Two recent studies showed the benefits of using mathematical modelling to optimise dosing regimens. The first dealt with optimising metronomic oral vinorelbine in metastatic NSCLC and malignant pleural mesothelioma (Barbolosi et al, 2014; Bocci and Kerbel, 2016; Elharrar et al, 2016). A mathematical PK/PD model suggested an alternative weekly D1, D2 and D4 schedule with respective doses of 60, 30 and 60 mg that could lead to better safety and efficacy profiles. Currently, 12 patients are enrolled in a phase 1a study under the proposed optimised regimen, and the analysis has shown promising results. The second study focussed on redesigning the dose escalation process using densified cycles of combined docetaxel plus epiribucin anticancer therapy in metastatic breast cancer patients (Hénin et al, 2016; Meille et al, 2016). Using optimisation techniques, a mathematical model was developed to compute the total drug distribution for each escalation dose level and each drug in the combination. This enabled minimisation of the average tumour mass for each cycle while respecting predefined toxicity constraints.

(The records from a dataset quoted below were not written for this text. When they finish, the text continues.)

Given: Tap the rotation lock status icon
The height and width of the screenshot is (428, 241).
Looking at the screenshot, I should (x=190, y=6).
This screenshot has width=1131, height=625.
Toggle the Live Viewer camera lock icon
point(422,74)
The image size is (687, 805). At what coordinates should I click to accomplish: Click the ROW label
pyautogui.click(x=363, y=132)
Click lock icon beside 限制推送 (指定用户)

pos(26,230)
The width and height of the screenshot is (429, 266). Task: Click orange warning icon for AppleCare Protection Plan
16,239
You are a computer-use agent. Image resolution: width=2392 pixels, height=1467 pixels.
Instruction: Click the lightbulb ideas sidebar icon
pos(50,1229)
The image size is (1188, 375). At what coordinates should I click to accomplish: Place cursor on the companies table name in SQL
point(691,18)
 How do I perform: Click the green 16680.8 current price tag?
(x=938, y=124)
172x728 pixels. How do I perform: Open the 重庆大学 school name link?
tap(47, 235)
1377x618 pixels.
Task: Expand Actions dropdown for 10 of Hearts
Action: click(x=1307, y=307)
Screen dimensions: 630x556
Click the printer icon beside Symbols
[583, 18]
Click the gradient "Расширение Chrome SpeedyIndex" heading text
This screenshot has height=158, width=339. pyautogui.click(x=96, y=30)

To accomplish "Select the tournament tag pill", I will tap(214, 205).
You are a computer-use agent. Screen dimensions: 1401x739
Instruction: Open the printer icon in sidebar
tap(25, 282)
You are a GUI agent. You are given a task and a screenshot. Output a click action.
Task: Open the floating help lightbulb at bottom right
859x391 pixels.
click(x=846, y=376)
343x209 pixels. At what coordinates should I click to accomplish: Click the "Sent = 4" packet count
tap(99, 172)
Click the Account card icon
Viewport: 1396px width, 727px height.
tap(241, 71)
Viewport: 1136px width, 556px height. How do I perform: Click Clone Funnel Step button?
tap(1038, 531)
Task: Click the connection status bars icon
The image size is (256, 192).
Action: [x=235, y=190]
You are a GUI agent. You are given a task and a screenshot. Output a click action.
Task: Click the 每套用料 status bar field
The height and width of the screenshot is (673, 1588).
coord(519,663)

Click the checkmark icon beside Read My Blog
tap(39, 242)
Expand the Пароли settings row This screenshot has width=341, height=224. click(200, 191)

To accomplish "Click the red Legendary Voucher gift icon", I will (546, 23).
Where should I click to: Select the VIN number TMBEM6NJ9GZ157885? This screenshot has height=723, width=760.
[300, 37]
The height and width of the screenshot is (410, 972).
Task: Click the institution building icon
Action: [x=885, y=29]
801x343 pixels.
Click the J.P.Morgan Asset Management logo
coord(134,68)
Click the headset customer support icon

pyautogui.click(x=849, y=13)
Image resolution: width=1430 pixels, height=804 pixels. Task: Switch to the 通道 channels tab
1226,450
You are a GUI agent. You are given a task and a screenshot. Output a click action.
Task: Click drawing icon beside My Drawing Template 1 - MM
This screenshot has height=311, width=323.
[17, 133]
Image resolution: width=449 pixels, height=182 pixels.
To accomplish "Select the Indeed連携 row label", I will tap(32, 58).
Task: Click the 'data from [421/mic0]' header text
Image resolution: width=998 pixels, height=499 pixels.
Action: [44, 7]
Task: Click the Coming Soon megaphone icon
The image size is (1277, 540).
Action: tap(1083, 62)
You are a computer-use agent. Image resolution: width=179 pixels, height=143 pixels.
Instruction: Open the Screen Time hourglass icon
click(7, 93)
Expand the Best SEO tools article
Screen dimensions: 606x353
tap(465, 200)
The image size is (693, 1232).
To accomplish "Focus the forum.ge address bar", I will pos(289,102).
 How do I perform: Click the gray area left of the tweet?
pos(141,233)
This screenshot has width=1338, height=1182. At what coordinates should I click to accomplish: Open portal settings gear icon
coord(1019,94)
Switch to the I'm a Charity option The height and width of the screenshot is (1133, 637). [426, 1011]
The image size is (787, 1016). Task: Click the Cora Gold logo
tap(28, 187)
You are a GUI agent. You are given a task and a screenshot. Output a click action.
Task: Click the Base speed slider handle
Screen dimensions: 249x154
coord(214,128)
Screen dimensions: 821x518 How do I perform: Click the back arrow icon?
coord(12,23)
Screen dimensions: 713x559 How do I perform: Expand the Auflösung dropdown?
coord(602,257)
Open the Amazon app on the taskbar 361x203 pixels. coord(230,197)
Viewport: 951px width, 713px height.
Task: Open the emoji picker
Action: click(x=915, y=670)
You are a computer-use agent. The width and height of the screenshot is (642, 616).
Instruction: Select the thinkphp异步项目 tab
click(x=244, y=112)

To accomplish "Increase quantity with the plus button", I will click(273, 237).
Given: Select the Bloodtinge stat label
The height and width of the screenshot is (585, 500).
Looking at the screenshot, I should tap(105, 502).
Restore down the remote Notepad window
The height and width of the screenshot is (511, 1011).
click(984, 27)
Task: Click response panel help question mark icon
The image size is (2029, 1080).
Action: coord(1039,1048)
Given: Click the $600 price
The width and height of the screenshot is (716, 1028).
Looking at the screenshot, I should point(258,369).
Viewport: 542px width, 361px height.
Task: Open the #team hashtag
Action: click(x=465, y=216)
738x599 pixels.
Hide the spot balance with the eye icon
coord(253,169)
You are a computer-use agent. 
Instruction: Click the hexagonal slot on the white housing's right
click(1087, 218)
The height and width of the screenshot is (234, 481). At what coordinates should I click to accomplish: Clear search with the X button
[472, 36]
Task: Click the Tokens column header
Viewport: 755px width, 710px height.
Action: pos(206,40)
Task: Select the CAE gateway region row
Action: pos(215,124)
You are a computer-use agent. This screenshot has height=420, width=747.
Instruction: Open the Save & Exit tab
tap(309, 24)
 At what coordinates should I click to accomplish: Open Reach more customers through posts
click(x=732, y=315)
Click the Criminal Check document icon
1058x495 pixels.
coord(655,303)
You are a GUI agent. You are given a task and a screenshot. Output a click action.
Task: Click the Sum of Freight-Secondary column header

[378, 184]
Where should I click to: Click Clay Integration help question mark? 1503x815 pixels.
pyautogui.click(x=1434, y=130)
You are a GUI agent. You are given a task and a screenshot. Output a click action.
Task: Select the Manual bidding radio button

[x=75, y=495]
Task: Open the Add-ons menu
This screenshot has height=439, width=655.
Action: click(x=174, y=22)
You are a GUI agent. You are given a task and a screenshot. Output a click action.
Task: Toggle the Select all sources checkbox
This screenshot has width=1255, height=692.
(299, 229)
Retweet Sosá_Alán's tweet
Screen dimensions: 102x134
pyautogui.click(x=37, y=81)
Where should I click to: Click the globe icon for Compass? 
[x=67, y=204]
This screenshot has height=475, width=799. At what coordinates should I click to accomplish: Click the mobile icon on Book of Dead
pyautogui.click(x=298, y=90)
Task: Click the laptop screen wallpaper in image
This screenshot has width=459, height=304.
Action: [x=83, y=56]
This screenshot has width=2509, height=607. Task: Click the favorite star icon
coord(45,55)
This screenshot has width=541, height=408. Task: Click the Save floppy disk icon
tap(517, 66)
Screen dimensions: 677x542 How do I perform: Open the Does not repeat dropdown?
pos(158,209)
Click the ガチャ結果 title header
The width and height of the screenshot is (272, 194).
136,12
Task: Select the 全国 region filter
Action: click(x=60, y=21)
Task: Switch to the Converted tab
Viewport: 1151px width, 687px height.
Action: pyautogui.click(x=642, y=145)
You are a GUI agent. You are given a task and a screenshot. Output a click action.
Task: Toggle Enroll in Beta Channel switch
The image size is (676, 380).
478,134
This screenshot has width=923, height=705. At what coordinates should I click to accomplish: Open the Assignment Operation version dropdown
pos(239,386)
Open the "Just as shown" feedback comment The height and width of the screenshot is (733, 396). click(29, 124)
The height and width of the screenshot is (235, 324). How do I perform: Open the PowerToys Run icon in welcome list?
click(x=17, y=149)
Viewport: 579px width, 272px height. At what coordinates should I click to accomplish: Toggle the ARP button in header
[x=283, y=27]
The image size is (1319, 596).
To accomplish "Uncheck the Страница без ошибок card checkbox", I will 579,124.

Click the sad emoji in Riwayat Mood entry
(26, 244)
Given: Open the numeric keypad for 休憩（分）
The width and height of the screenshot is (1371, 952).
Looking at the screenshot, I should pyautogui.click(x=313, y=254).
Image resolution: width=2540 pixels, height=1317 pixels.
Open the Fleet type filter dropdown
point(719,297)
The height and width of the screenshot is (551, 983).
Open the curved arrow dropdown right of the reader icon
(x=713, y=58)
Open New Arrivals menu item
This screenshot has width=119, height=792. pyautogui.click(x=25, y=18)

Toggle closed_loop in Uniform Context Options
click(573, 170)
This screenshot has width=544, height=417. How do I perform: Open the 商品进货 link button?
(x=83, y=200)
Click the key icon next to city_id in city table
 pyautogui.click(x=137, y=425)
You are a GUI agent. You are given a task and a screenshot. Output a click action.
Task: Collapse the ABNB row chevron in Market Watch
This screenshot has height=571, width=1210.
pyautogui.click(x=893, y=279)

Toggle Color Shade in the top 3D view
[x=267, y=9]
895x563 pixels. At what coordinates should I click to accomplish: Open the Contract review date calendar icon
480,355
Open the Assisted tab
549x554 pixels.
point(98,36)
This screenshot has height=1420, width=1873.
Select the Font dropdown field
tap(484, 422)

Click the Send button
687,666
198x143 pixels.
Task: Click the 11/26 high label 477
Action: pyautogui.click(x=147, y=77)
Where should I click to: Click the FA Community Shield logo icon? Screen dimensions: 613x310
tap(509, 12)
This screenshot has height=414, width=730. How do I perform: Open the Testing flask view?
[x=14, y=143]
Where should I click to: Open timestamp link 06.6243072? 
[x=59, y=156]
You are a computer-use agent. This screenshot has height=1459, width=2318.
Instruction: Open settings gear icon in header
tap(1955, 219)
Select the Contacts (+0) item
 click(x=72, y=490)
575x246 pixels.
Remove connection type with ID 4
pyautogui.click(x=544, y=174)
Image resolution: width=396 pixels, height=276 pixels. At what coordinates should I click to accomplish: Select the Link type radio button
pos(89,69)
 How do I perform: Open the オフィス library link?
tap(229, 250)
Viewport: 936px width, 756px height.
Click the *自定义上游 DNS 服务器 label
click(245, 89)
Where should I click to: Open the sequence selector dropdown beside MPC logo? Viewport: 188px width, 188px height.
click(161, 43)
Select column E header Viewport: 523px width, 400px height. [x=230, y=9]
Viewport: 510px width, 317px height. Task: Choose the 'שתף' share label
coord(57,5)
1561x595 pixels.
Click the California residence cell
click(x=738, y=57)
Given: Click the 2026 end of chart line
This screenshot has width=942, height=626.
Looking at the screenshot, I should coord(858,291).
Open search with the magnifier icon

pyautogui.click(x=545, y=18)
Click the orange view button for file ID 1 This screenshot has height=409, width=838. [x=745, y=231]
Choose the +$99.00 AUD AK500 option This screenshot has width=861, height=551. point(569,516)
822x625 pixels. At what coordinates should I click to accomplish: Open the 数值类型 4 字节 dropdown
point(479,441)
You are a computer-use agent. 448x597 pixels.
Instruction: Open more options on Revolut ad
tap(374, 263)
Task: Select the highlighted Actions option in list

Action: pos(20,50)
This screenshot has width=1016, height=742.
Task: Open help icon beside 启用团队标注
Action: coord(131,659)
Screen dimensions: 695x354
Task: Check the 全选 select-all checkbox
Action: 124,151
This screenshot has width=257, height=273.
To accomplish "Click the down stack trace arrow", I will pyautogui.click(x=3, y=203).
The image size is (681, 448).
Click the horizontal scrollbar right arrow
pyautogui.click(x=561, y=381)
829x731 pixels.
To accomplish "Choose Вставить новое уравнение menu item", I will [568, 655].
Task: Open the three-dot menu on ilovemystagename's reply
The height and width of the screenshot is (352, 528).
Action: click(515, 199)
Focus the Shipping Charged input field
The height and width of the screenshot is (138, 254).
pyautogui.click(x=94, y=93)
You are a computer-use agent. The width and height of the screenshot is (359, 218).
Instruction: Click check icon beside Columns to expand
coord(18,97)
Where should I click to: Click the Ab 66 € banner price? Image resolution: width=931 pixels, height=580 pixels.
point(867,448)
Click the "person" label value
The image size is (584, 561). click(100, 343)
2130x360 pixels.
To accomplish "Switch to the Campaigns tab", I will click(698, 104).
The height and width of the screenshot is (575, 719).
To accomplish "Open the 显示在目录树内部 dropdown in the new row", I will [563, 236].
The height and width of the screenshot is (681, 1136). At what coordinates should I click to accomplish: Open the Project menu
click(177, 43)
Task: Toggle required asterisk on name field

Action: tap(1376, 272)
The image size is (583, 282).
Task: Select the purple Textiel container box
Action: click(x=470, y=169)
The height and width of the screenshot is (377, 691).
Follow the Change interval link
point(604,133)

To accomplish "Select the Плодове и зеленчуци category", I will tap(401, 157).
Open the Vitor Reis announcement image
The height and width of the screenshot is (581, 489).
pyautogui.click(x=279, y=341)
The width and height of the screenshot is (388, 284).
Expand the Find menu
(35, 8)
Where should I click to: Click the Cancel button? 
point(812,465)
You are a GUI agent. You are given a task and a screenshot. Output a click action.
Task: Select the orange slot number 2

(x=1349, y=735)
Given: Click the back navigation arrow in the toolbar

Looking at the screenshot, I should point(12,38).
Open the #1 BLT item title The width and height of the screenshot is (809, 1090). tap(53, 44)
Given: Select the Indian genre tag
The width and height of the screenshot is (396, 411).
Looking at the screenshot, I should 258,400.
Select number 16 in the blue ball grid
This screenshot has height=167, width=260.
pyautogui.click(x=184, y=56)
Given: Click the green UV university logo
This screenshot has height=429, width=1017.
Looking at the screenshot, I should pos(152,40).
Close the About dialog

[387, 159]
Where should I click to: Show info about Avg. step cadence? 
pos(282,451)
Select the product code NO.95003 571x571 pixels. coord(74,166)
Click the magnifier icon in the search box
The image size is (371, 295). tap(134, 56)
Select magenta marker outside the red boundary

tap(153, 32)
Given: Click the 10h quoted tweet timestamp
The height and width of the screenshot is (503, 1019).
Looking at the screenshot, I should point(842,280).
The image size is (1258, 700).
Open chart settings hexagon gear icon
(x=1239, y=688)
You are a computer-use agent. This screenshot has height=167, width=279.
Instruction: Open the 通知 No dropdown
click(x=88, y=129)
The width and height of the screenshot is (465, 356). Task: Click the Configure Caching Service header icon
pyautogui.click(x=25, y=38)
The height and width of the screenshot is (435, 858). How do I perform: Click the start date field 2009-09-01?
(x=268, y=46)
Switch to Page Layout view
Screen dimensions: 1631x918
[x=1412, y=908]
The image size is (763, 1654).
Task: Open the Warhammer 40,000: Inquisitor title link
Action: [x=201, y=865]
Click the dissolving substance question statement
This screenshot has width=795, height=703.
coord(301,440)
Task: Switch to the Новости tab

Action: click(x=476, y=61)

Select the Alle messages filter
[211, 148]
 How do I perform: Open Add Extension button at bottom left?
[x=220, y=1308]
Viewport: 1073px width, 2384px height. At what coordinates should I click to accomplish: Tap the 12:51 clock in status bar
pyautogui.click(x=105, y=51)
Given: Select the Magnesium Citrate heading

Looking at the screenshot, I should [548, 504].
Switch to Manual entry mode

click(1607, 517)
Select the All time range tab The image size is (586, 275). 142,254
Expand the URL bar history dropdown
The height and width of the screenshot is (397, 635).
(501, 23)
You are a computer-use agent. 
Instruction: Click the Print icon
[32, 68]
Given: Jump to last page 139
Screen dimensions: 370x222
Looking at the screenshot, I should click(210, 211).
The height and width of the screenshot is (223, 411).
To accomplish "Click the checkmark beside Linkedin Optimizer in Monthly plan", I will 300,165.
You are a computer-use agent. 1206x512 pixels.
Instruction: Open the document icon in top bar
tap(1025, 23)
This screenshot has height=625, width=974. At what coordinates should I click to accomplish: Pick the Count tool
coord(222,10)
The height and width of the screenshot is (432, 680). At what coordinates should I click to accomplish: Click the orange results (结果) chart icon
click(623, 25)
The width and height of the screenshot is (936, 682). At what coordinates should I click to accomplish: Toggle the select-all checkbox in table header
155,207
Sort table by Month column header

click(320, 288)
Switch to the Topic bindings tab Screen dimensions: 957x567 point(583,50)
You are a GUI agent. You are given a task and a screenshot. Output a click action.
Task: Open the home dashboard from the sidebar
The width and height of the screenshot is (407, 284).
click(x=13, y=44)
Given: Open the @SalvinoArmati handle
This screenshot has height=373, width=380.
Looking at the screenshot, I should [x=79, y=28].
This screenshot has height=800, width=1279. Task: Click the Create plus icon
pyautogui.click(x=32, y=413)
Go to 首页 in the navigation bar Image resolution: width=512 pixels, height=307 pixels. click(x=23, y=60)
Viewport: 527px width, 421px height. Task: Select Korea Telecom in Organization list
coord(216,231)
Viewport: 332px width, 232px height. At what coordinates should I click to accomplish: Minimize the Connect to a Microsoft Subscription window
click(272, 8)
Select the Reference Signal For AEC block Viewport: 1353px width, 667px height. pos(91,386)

One of the main drawbacks of the approach proposed in this study is the lack of clinical data that can weaken the model reliability. To circumvent this difficulty, we assessed the model validity by comparing its results with clinical study results taken from the literature. Our model results correlated well with the literature and suggest that it can be consolidated and used in clinical studies. Another issue with the modelling approach is its only indirect prediction of the OS. Indeed, the model cannot take into account the OS rate as a formal output of the optimisation procedure. This is inherent to the modelling structure as the input variables consist of pharmacokinetic and pharmacodynamic parameters. Therefore, the model can only address the relationship of these input parameters to output variables, such as haematological profiles and tumour volume regression, according to the RECIST. However, minimising toxicities while improving response rates might have the potential to produce better OS rates than standard protocols. This was proven in previous studies (Hénin et al, 2016; Meille et al, 2016) where the good management of toxicity constraints was associated to a doubling of the median overall survival. Nonetheless, this remains to be prospectively tested in a properly designed randomised study

The ultimate goal of this work is to establish a prospective phase I study in which patients are enrolled and treated according to the optimised regimens proposed in this study. During the first cycle, data samples measuring neutrophil and platelet counts, as well as drug concentrations, are collected for each patient and integrated into the model to recalibrate the parameters. Having data samples for each patient would allow for the use of Bayesian analysis to individualise treatments and propose patient-specific optimised regimens.